>>>

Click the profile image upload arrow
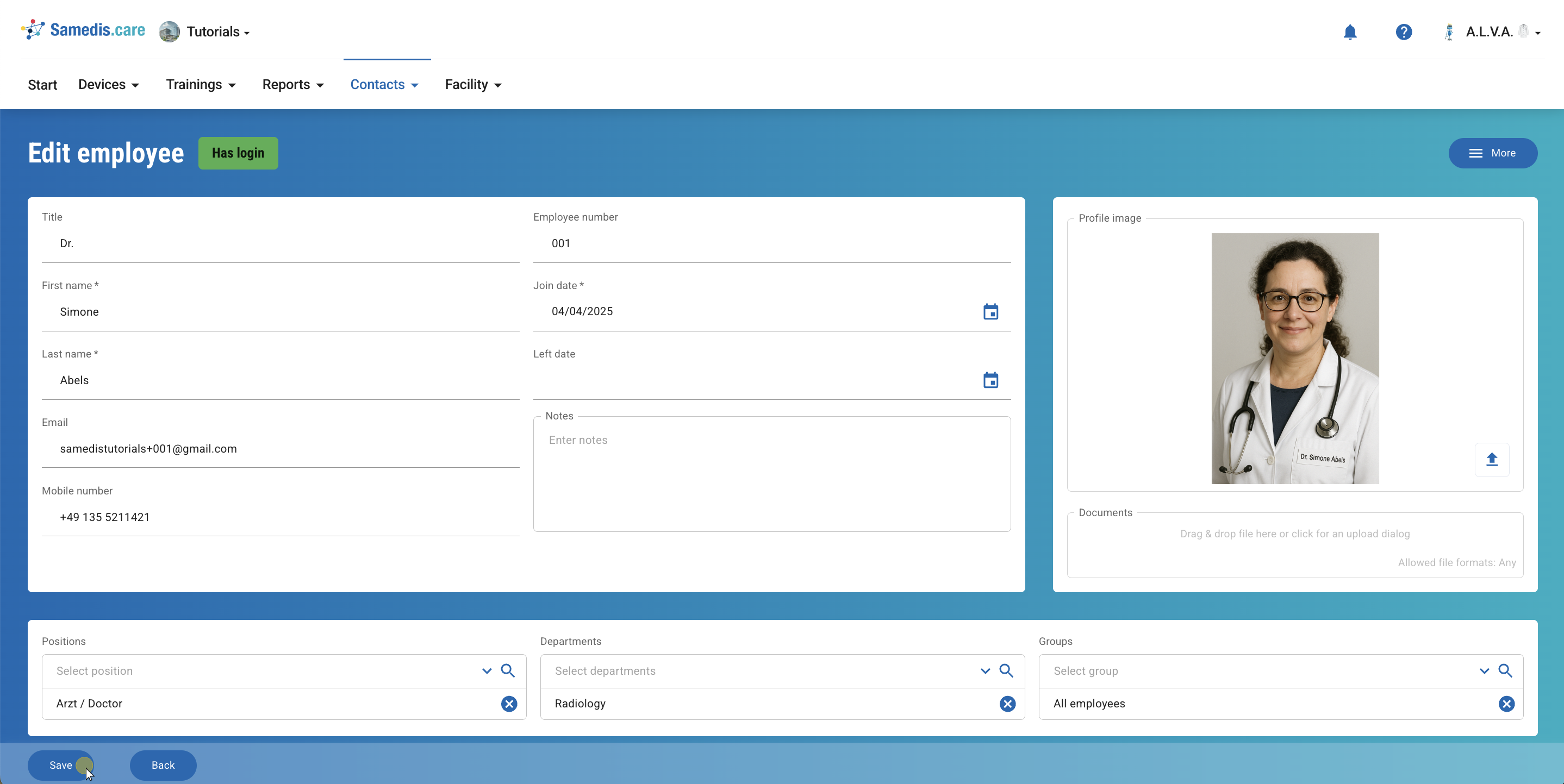Viewport: 1564px width, 784px height. (x=1492, y=459)
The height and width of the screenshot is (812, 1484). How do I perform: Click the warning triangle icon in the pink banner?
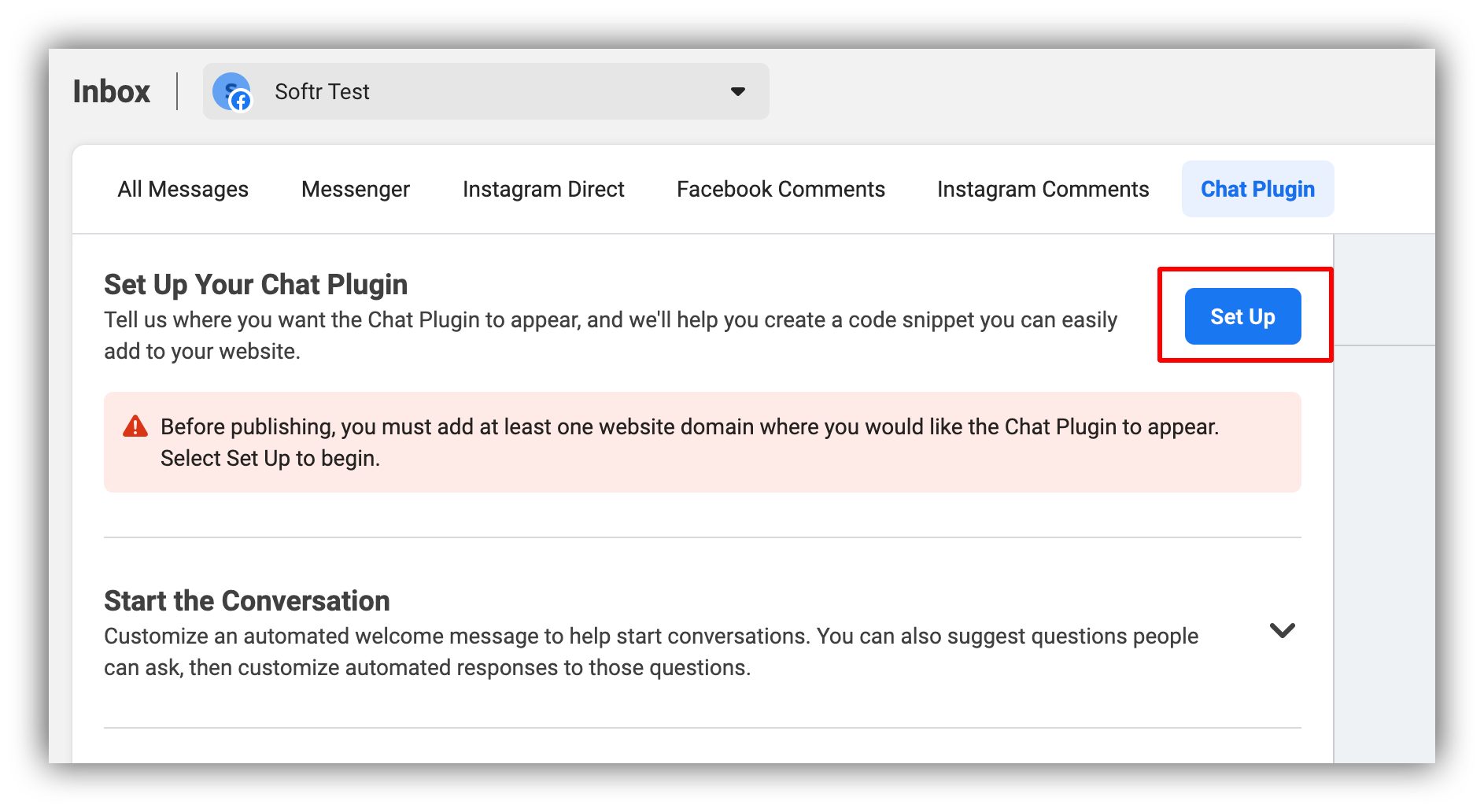click(135, 426)
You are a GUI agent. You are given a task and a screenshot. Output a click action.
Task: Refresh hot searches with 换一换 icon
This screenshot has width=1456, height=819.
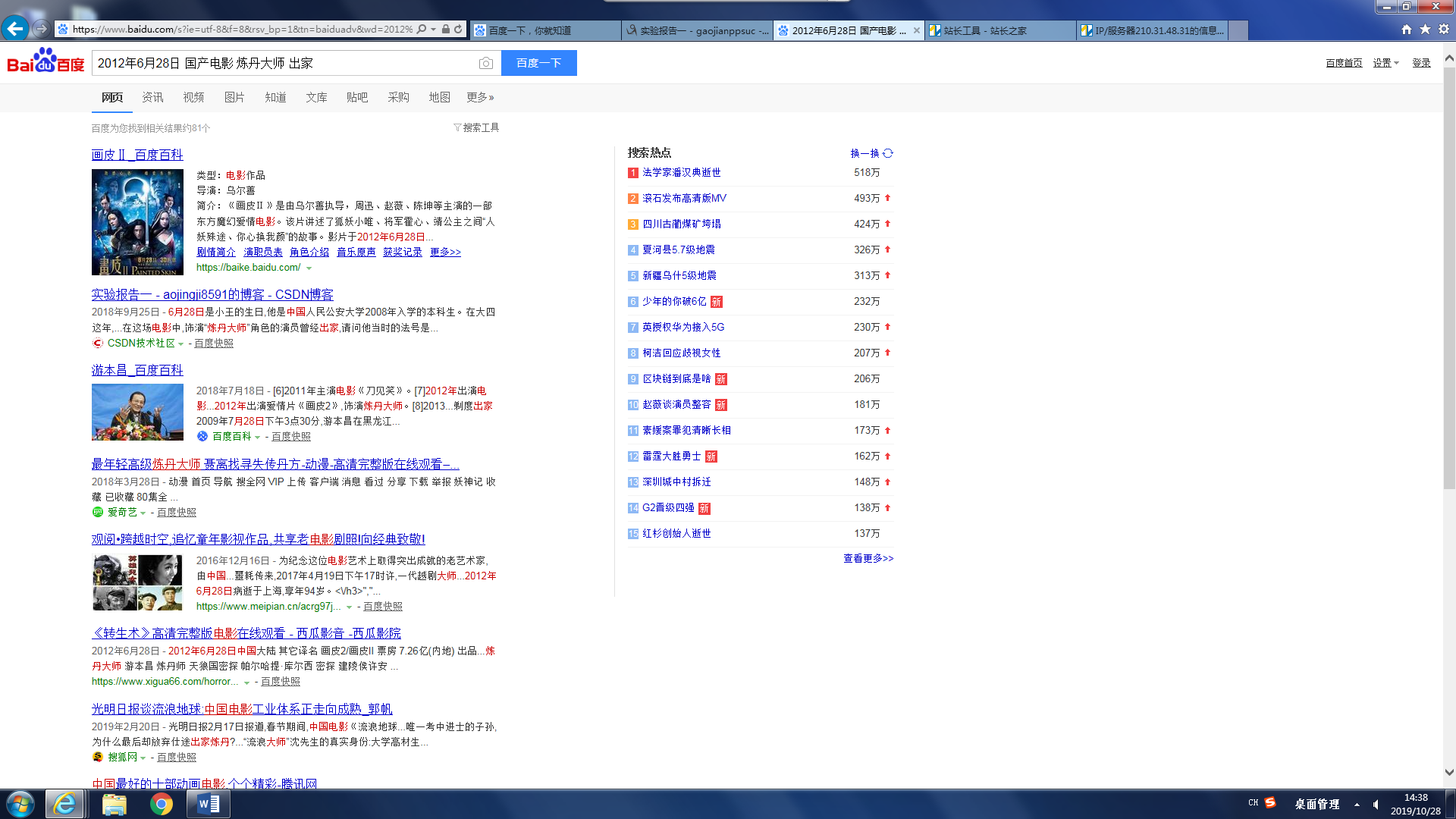point(888,153)
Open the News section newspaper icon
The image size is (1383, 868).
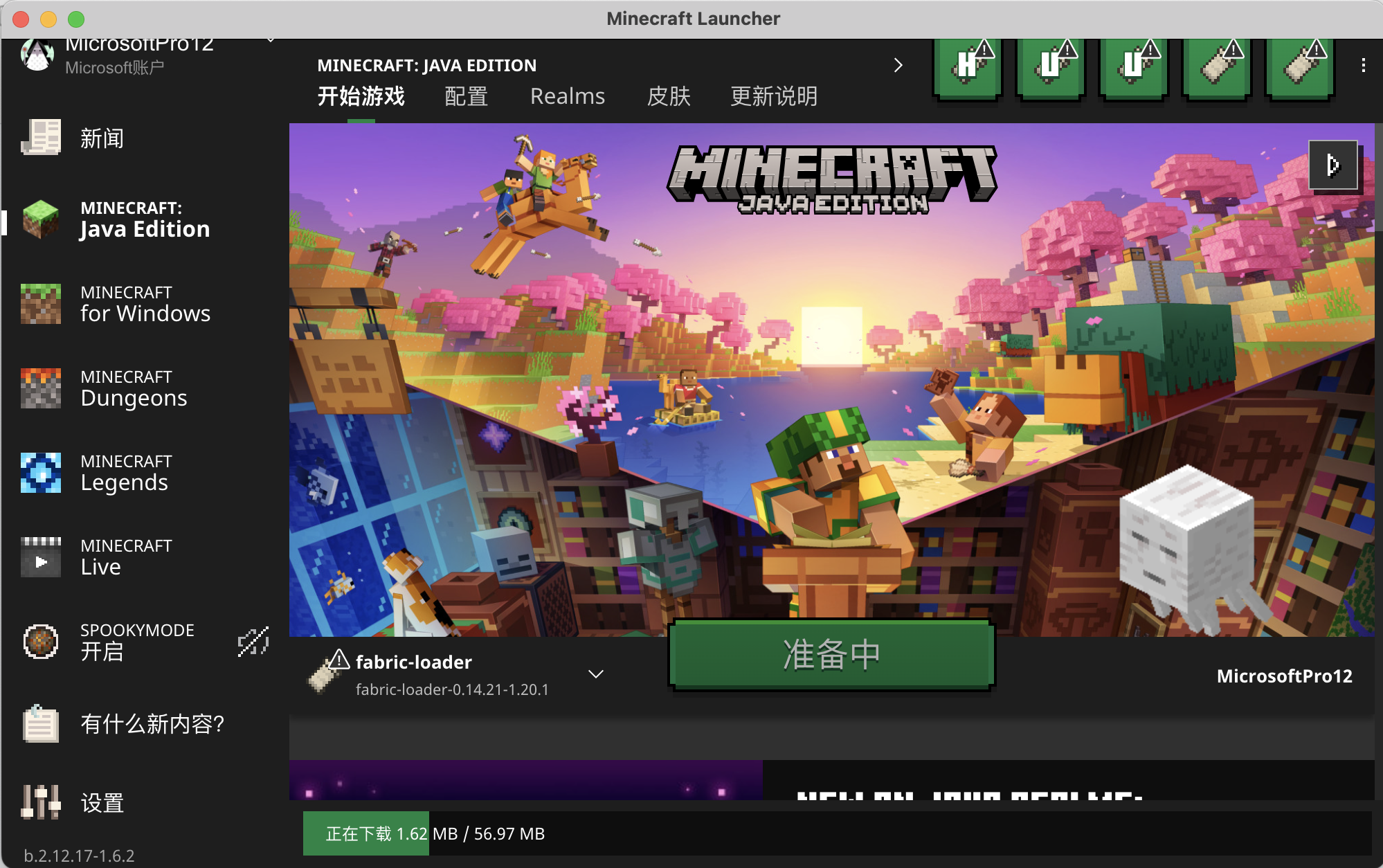pos(41,137)
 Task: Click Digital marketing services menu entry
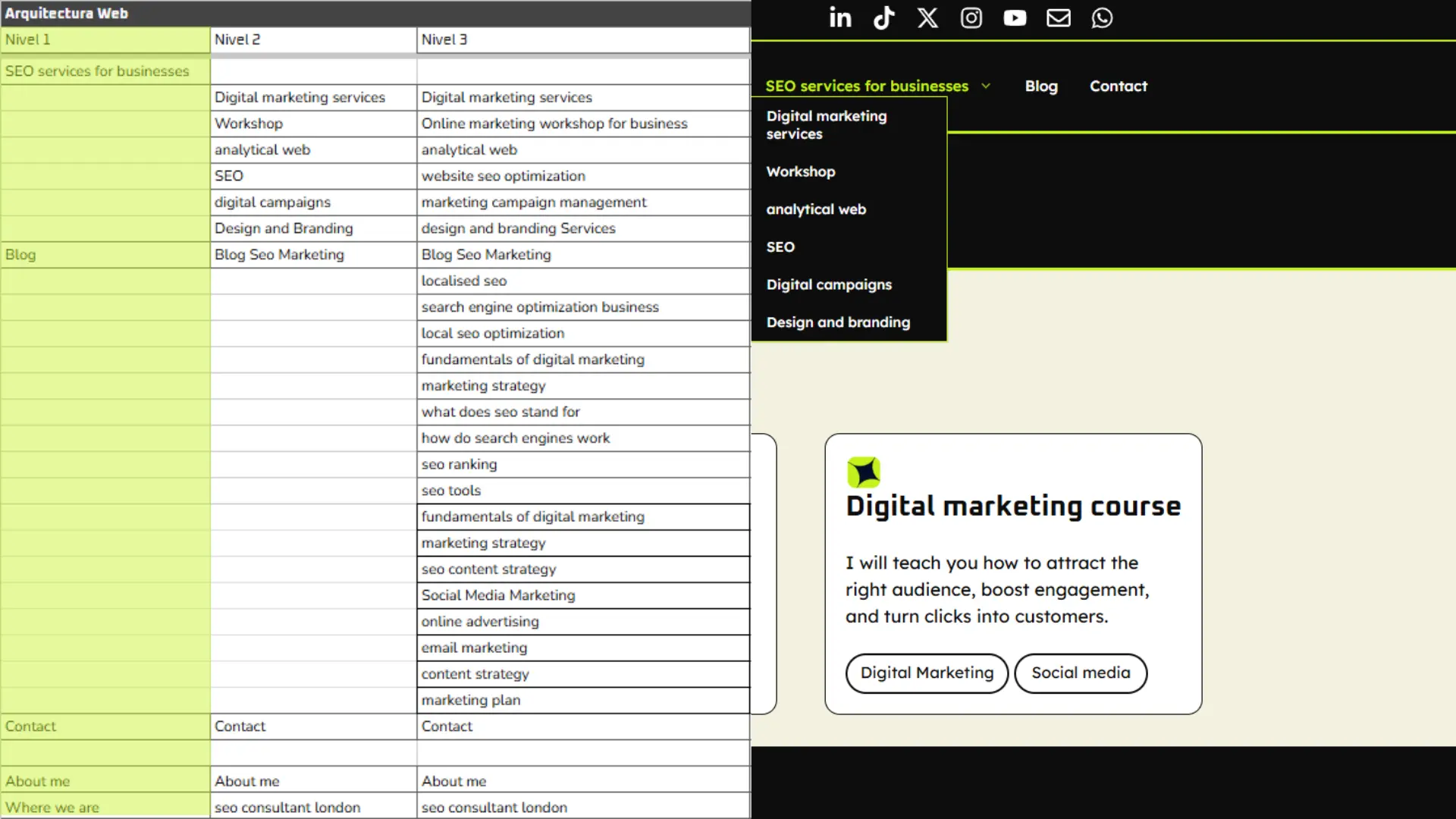(827, 124)
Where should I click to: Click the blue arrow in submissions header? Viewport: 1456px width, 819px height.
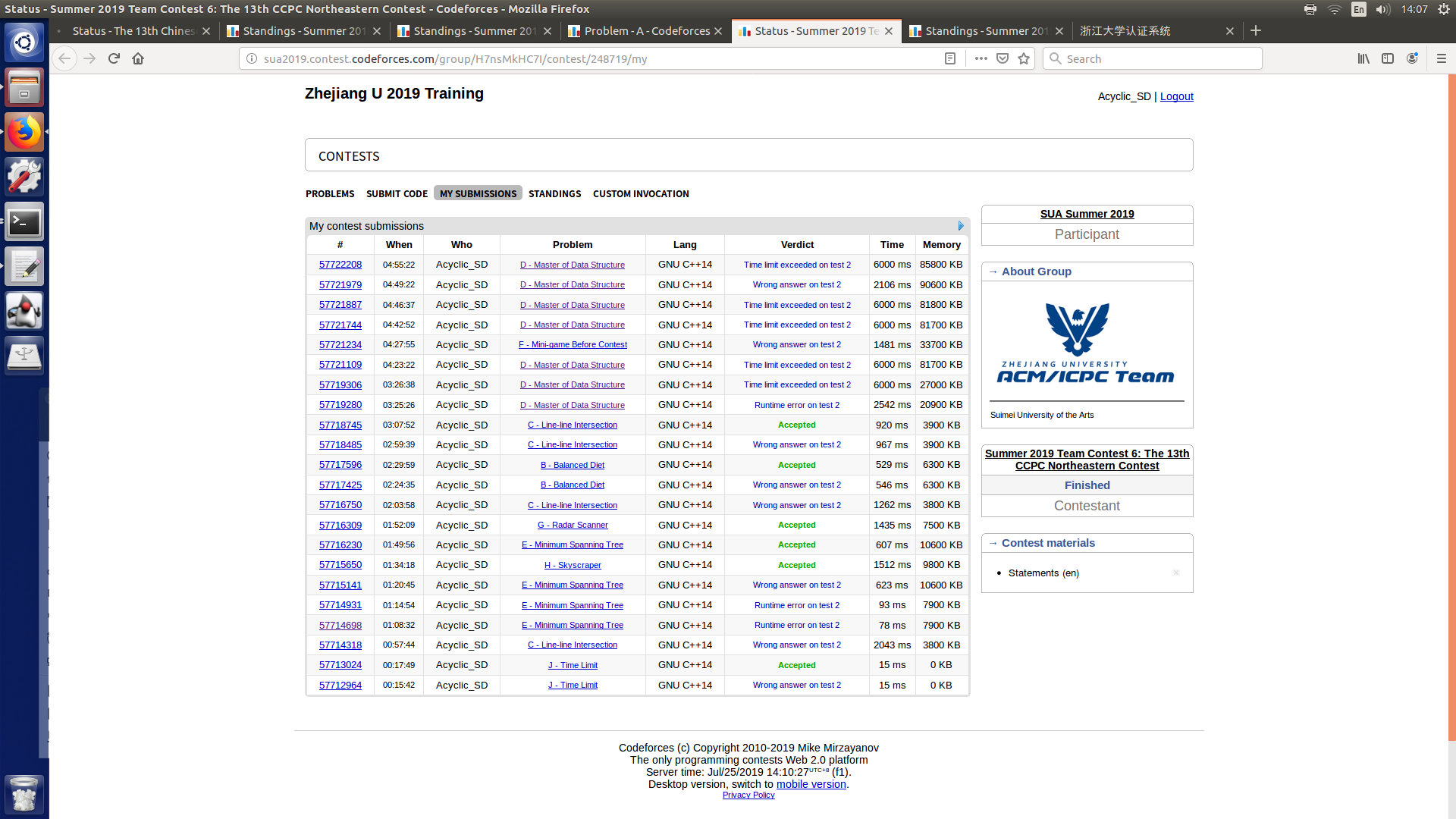click(961, 226)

<<<

## About this task
Begin at the line containing "This screenshot has width=1456, height=819." and stop at the last line of the data. Repeat only those lines, exactly, and leave out the pictures.

## Exercise response
This screenshot has width=1456, height=819.
point(888,153)
Open the News section newspaper icon
The image size is (1383, 868).
pos(41,137)
 Task: Click Digital marketing services menu entry
(827, 124)
Where should I click to: Click the blue arrow in submissions header? Viewport: 1456px width, 819px height.
click(961, 226)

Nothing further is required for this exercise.